Cos’è accaduto in quella data? Domenica 17 gennaio 2010 è avvenuta la visita di Benedetto XVI alla sinagoga di Roma. Questo evento mi suggerisce alcune considerazioni storiche e teologiche al contempo. Ciò che è stato affermato in questa occasione ha un’importanza capitale per ogni cattolico: bisogna osservare se ci troviamo di fronte ad una conferma o ad una smentita dell’insegnamento perenne della Chiesa. Innanzitutto bisogna ricordare che da quando Gesù Cristo Nostro Signore morì sulla Croce (e il velo del tempio, che simboleggiava l’Alleanza tra Dio e il suo popolo, si squarciò in due) più nessun rappresentante del cattolicesimo ha messo piede ufficialmente in una sinagoga, fino alla visita di Giovanni Paolo II del 1986. Per quasi duemila anni, al contrario, la Chiesa ha sempre parlato, con caritatevole fermezza e usando dell’aspra medicina della Verità, di una radicale apostasia del giudaismo talmudico (oramai non più nemmeno mosaico) dopo i tragici fatti del Golgota. Non a caso veniva spesso ripresa nella omiletica cattolica (da San Giovanni Cristostomo a sant’Agobardo di Lione, da Pietro il Venerabile a San Bernardino da Siena) la figura della “Sinagoga satanae” contrapposta appunto alla Chiesa di Dio (“Novus Israel”), come scriveva anche San Giovanni Apostolo: ”quelli che si proclamano Giudei e non lo sono, ma appartengono alla sinagoga di Satana” (Apocalisse 2:9). E la Sinagoga nelle grandi cattedrali medioevali era raffigurata come una giovane fanciulla bendata ovvero cieca e con un asta spezzata in mano, nel segno di generale indurimento del cuore dovuto al rifiuto del Messia, e con in mano le Sacre Scritture (ovvero l’Antico Testamento) di cui però non poteva e non voleva intendere più il senso. Si rimarrebbe quindi certamente perplessi nel vedere quindi dei successori di Pietro entrare in un tempio ebraico per non fare opera di conversione e di apostolato “opportune” ed “importune” ma per motivi altri.

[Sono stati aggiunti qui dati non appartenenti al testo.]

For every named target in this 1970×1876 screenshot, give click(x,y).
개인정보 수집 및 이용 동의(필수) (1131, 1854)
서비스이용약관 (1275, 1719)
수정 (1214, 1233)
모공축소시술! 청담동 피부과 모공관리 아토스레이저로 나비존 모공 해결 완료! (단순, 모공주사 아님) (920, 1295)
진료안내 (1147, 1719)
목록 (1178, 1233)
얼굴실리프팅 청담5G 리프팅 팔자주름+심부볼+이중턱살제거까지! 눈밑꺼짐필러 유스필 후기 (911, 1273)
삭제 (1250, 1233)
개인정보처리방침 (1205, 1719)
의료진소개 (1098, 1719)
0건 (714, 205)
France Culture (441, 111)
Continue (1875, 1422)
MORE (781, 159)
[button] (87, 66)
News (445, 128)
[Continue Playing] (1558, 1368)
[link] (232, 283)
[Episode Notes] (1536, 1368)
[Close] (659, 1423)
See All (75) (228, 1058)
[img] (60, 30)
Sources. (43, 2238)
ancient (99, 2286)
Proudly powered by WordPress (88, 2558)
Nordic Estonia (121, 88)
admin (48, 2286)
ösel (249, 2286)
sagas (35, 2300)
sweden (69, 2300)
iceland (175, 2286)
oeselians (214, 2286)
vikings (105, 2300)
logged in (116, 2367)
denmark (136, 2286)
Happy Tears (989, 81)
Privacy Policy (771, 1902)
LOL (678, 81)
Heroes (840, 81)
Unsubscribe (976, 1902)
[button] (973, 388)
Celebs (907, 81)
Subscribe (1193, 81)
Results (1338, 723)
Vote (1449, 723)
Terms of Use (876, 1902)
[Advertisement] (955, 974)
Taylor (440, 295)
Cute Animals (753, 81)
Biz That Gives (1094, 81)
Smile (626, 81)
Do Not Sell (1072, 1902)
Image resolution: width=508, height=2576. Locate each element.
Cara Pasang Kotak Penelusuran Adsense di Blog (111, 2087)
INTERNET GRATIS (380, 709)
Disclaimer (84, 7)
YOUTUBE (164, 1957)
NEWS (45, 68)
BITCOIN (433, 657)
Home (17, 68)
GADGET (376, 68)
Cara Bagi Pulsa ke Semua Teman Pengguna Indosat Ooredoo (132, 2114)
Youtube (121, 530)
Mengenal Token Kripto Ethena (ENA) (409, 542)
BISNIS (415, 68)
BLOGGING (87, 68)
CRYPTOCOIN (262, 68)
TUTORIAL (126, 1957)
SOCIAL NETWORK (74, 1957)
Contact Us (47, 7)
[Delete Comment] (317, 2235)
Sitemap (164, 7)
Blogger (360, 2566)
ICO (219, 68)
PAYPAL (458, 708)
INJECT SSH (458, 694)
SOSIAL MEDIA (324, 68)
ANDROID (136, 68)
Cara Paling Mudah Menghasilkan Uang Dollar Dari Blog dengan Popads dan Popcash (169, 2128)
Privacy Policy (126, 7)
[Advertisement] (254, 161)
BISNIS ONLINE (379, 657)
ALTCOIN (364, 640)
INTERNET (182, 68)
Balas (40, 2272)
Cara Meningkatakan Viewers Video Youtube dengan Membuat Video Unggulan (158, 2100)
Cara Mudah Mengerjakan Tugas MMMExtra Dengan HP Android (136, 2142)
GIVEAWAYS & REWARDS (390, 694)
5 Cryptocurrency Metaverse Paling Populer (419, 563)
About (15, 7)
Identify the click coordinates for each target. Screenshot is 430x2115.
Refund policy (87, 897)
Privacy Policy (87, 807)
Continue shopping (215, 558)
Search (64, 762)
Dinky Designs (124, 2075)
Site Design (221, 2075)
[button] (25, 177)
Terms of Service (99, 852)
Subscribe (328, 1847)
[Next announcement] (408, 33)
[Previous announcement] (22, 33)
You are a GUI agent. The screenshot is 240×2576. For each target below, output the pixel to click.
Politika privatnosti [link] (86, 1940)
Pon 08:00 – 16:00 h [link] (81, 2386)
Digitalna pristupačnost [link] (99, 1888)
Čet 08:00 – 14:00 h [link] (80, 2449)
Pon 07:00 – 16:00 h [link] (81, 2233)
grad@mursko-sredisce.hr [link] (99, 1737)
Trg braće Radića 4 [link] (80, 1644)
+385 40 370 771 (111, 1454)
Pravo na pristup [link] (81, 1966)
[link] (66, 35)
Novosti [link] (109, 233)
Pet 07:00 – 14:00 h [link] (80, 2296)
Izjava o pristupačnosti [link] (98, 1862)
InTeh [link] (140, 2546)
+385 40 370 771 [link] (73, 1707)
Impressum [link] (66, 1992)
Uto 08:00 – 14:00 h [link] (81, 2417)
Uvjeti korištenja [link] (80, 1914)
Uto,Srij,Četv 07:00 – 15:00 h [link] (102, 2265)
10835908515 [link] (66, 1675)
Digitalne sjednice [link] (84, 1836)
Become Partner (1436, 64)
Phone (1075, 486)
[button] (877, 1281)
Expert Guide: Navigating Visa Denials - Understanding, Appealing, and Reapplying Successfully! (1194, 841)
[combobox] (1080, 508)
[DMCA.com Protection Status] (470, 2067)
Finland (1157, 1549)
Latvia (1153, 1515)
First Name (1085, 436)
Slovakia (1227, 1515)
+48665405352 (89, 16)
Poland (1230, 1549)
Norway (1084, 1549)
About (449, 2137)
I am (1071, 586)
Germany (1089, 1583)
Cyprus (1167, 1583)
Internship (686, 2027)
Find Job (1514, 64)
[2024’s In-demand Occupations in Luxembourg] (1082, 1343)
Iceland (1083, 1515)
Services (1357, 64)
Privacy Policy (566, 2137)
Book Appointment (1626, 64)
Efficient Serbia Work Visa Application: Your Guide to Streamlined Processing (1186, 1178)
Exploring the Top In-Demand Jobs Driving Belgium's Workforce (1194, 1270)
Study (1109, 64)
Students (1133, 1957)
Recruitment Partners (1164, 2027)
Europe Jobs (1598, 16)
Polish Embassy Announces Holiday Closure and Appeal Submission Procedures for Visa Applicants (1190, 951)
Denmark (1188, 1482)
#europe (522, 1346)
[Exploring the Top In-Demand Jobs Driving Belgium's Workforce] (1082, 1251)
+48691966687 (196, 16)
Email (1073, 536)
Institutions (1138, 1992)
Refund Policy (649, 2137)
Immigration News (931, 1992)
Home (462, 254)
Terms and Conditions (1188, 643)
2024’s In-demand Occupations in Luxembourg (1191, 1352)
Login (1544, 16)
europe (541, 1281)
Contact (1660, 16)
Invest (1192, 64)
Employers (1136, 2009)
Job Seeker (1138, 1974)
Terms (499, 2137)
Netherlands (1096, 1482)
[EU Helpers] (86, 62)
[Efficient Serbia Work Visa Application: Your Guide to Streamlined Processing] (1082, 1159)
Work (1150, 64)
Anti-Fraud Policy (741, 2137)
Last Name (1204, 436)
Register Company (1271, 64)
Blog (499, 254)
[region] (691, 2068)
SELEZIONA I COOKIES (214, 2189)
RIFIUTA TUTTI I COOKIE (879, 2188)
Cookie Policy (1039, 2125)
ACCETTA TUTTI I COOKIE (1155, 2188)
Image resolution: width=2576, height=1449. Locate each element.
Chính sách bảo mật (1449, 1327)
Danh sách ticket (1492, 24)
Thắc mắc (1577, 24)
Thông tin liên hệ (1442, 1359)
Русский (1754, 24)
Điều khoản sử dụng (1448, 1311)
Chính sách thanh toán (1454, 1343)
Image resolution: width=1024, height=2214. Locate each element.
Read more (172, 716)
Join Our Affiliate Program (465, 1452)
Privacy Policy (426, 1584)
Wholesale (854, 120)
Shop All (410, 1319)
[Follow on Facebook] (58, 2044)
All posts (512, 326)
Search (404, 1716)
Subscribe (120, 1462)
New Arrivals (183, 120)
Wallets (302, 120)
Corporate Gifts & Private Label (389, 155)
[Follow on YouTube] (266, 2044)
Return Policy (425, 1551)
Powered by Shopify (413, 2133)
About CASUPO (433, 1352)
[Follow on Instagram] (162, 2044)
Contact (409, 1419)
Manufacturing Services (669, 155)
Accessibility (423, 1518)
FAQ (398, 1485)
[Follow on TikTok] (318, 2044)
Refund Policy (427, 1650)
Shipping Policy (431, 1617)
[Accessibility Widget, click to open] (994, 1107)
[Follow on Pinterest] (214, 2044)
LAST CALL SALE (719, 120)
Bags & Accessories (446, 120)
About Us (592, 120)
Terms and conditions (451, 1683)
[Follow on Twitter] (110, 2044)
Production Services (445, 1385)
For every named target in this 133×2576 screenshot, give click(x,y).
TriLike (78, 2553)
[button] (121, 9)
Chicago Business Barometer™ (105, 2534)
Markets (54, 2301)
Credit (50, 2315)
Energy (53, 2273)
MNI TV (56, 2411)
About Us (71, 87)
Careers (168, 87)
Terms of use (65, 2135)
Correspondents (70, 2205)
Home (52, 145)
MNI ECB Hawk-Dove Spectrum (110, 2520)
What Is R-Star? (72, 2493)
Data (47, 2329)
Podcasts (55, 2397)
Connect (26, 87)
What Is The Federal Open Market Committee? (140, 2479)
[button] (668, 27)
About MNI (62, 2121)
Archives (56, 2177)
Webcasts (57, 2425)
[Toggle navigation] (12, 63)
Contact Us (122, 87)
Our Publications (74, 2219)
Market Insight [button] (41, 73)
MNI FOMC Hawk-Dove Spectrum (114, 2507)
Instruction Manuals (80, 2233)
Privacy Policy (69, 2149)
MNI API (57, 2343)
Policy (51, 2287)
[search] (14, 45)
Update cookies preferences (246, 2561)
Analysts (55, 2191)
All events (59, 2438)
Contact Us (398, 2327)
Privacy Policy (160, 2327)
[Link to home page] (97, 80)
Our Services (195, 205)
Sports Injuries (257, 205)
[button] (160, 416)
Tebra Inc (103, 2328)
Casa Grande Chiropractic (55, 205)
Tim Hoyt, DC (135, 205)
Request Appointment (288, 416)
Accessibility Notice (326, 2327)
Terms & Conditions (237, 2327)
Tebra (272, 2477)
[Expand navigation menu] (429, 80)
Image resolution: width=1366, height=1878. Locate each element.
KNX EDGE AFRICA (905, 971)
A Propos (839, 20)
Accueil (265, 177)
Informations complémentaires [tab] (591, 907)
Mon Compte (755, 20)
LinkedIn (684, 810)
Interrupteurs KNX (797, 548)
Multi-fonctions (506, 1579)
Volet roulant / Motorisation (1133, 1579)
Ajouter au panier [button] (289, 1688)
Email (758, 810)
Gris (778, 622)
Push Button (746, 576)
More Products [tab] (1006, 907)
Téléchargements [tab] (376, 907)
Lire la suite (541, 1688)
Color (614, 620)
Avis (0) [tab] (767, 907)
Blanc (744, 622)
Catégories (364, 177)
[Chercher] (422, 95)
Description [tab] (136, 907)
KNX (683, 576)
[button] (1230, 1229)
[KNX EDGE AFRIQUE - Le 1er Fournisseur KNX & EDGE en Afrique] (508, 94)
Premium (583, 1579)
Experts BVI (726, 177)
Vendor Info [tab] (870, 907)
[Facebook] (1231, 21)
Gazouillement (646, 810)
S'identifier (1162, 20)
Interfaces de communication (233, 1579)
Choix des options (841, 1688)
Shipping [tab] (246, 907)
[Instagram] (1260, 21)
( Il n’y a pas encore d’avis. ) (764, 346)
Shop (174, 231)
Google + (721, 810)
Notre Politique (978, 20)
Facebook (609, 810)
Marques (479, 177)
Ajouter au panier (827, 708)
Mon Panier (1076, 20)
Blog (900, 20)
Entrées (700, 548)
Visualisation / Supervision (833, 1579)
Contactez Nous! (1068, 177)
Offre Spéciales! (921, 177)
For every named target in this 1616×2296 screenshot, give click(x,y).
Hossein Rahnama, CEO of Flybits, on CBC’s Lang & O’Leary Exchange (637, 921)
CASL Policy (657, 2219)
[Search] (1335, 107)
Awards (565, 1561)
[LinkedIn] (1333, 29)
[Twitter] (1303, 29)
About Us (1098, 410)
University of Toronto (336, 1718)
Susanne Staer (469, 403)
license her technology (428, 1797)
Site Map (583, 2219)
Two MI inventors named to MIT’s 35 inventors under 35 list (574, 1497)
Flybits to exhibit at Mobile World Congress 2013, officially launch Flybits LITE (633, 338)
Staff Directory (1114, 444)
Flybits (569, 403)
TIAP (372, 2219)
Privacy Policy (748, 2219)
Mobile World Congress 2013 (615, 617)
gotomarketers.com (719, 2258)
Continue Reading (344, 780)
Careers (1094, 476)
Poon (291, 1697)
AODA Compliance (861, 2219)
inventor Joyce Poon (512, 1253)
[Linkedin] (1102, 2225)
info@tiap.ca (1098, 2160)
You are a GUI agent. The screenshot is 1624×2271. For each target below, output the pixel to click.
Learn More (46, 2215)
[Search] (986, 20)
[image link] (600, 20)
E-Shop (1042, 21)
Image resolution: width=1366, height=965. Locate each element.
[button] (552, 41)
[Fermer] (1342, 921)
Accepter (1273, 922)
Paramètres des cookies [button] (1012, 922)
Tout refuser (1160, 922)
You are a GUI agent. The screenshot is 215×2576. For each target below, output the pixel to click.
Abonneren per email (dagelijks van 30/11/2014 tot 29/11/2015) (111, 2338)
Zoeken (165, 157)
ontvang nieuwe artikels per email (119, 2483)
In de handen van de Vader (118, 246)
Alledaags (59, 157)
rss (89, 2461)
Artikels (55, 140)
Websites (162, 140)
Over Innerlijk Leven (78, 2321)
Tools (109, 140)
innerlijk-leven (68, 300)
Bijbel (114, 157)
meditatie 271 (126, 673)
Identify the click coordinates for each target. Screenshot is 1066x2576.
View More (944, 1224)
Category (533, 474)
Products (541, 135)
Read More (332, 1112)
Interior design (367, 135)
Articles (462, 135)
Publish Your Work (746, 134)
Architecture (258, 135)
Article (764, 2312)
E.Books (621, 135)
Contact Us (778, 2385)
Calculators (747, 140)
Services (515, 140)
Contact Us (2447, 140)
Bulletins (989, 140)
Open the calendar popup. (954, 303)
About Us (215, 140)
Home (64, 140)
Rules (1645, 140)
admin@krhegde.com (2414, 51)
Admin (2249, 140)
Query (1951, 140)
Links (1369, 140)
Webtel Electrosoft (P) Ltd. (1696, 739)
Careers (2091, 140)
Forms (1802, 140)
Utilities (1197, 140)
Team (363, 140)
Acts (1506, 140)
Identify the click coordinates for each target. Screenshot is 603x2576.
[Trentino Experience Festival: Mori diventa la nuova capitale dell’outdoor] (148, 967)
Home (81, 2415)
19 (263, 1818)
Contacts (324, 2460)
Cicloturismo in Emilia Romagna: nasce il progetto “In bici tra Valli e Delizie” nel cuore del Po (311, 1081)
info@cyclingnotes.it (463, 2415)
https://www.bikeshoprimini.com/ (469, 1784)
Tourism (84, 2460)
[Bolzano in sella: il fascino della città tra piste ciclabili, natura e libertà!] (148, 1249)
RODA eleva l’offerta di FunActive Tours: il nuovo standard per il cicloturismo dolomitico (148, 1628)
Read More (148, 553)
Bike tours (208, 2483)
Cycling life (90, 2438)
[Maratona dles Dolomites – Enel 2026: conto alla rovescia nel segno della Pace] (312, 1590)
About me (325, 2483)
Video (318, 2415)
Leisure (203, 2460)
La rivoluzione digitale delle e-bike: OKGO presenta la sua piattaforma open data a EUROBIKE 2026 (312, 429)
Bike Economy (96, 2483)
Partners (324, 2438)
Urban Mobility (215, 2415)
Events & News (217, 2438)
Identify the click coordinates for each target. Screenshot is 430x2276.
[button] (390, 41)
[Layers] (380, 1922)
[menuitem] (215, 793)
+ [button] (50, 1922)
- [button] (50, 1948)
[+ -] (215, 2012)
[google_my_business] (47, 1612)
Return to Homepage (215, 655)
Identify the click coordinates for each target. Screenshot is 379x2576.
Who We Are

Ma sentiamo dalla viva voce degli attori di questo incontro qual era lo spirito che lo pervadeva
Ecco cosa ha detto il rabbino capo di Roma, Di Segni: “Sono passati 24 anni dalla storica e indimenticabile visita di papa Giovanni Paolo II in questa Sinagoga. Allora fu forte la richiesta rivolta al Papa dai nostri dirigenti di riconoscere lo Stato d’Israele, cosa che effettivamente avvenne pochi anni dopo. Fu un ulteriore segno di tempi cambiati e più maturi” e ancora: “I tempi evidentemente sono cambiati e ringraziamo il Signore (non Papa, si badi bene; n.d.a.) Benedetto che ci ha portato ad un’epoca di libertà; e dopo la libertà conquistata nel 1870 (accusa non troppo velata allo Stato Pontificio, visto come oppressore degli ebrei, che fu occupato illegittimamente il 20 settembre 1870, giorno della breccia di Porta Pia; n.d.a.) , possiamo, dai tempi del Concilio Vaticano, rapportarci con la Chiesa Cattolica e il suo Papa in termini di pari dignità e rispetto reciproco. Sono le aperture del Concilio che rendono possibile questo rapporto; se venissero messe in discussione non ci sarebbe più possibilità di dialogo. (… ) Nella visita a questa Sinagoga, papa Giovanni Paolo II descrisse il rapporto tra ebrei e cristiani come quello tra fratelli”. Mentre il correligionario di Di Segni, Riccardo Pacifici, oltre ad attaccare e infangare nuovamente Papa Pio XII per i suoi presunti silenzi riguardanti la persecuzioni antiebraiche durante la seconda guerra mondiale, dimenticava le centinaia, se non migliaia, di ebrei salvati da Papa Pacelli nascondendoli in conventi cattolici, e così elogiava Giovanni XXIII e Giovanni Paolo II: “Giovanni Paolo II, al quale va un commosso ricordo. (…) Numerosi sono stati i gesti e gli atti di riconciliazione compiuti dal pontificato di Giovanni XXIII a quello di Giovanni Paolo II …” e sulla stessa lunghezza d’onda proseguiva Renzo Gattegna, presidente dell’Unione delle Comunità ebraiche italiane “Questi principi sono stati solennemente affermati nella Dichiarazione Nostra Aetate che, concepita e voluta da Papa Giovanni XXIII, fu promulgata il 28 Ottobre del 1965 dal Concilio Vaticano II. Da quel momento iniziò a svilupparsi un dialogo tra ebrei e cristiani. (…) alla memoria di Papa Giovanni Paolo II rendo un commosso omaggio”.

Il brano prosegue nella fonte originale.